Page:
# Zvexx is now live !



## Hugues (Jul 13, 2014)

Hey guys,

i finally managed to get some decent pictures done of my bike, so i published them on my new web page here:
zvexx.com

and on facebook:
https://www.facebook.com/Zvexx-1155518497838723/

Please like my page and share on Facebook !


----------



## RIPPERTON (Jan 26, 2010)

Looks killer but....
How much horsepower has it got and whats the diameter of the front tbelt pulley ?


----------



## Hugues (Jul 13, 2014)

26 tooth on motor side and 176 on wheel for 7.04:1

Bike was designed for strong acceleration from the start, not necessarily high top speed, let's be honest, you don't want to carve canyons at high speed with a 300 tire at the back.

So let's speak about torque instead of power. Motor delivers 173 N-m at zero rpm, x 7.04 that's 1218 N-m on the wheel, or 898 ft-lb.


----------



## RIPPERTON (Jan 26, 2010)

Hugues said:


> 26 tooth on motor side and 176 on wheel for 7.04:1
> Bike was designed for strong acceleration from the start, not necessarily high top speed, let's be honest, you don't want to carve canyons at high speed with a 300 tire at the back.
> So let's speak about torque instead of power. Motor delivers 173 N-m at zero rpm, x 7.04 that's 1218 N-m on the wheel, or 898 ft-lb.


I calculated 25t but the diameter is important. We get broken tbelts on the Zeros if we try to put small pullies on the motor so we go to chain drive.
So how much testing riding have you done ?
The bike will be very hard to lean over during a turn because of the wide rear tire, will want to go straight ahead.
Im familiar with the area I lived in Geneva for 6 years and Verbier for 3


----------



## Hugues (Jul 13, 2014)

Information shown:
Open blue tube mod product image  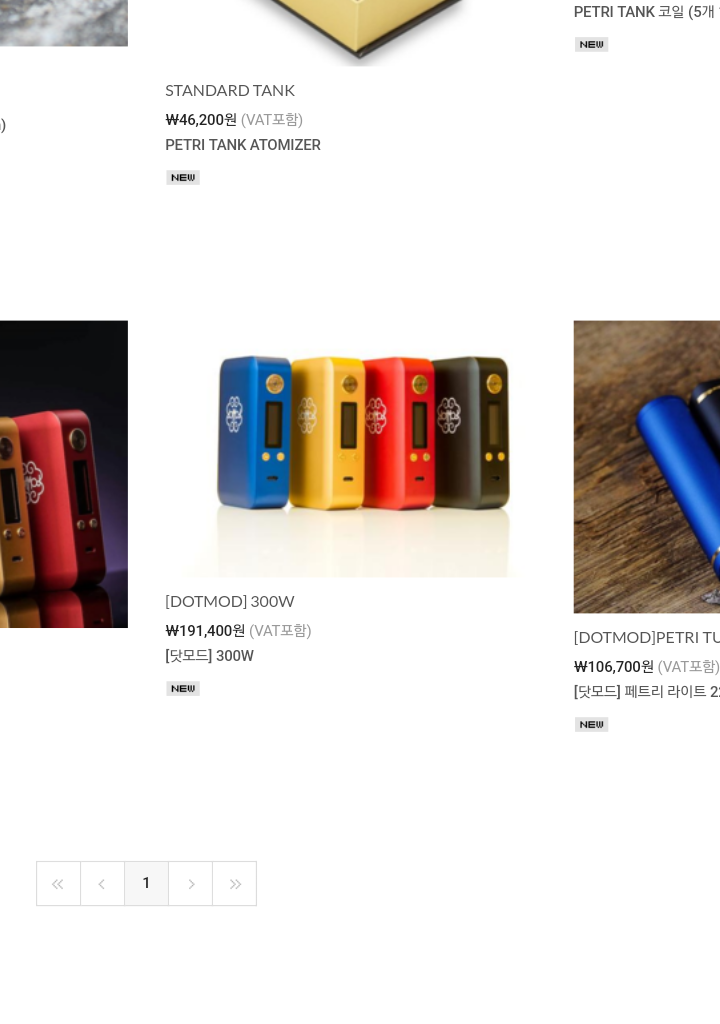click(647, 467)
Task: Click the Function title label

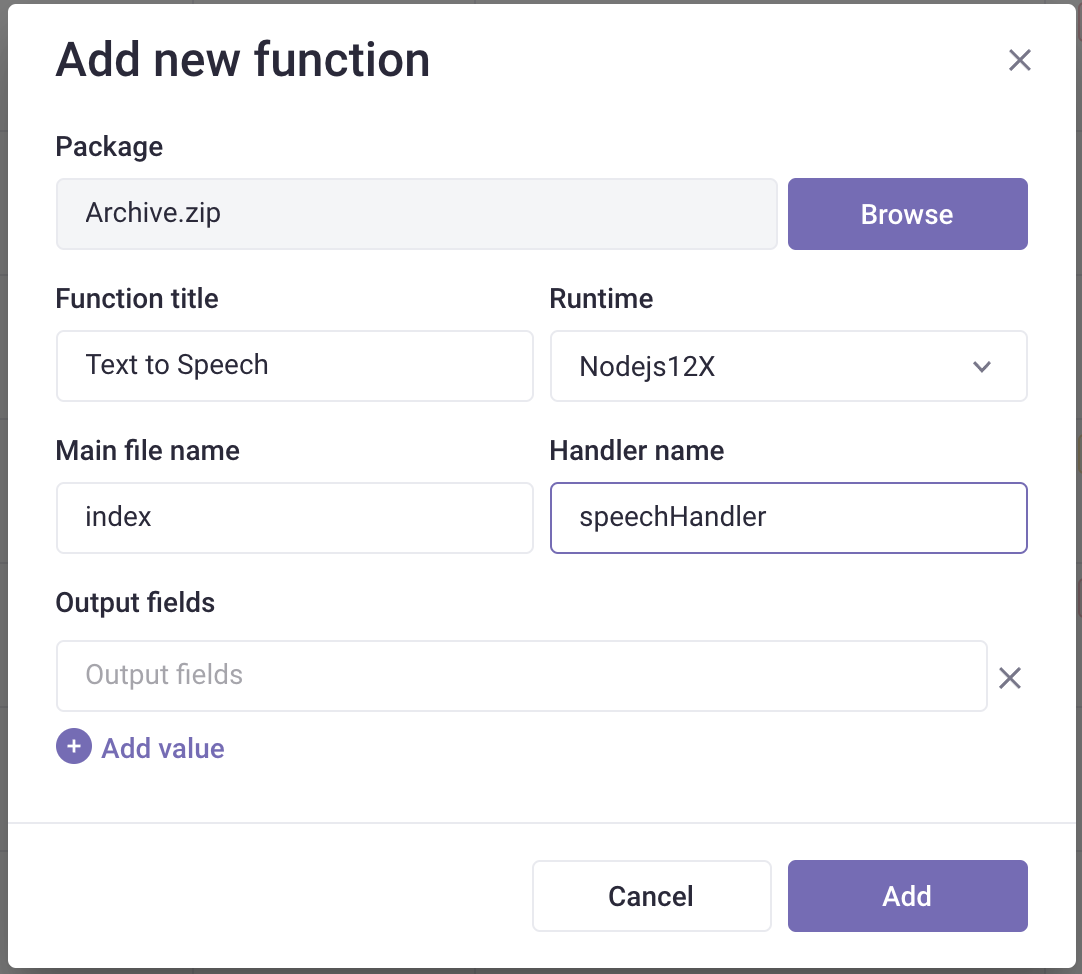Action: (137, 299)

Required work: Write out everything in the motorcycle thread from "I calculated 25t" down to "to chain drive.".

Exercise result:
I calculated 25t but the diameter is important. We get broken tbelts on the Zeros if we try to put small pullies on the motor so we go to chain drive.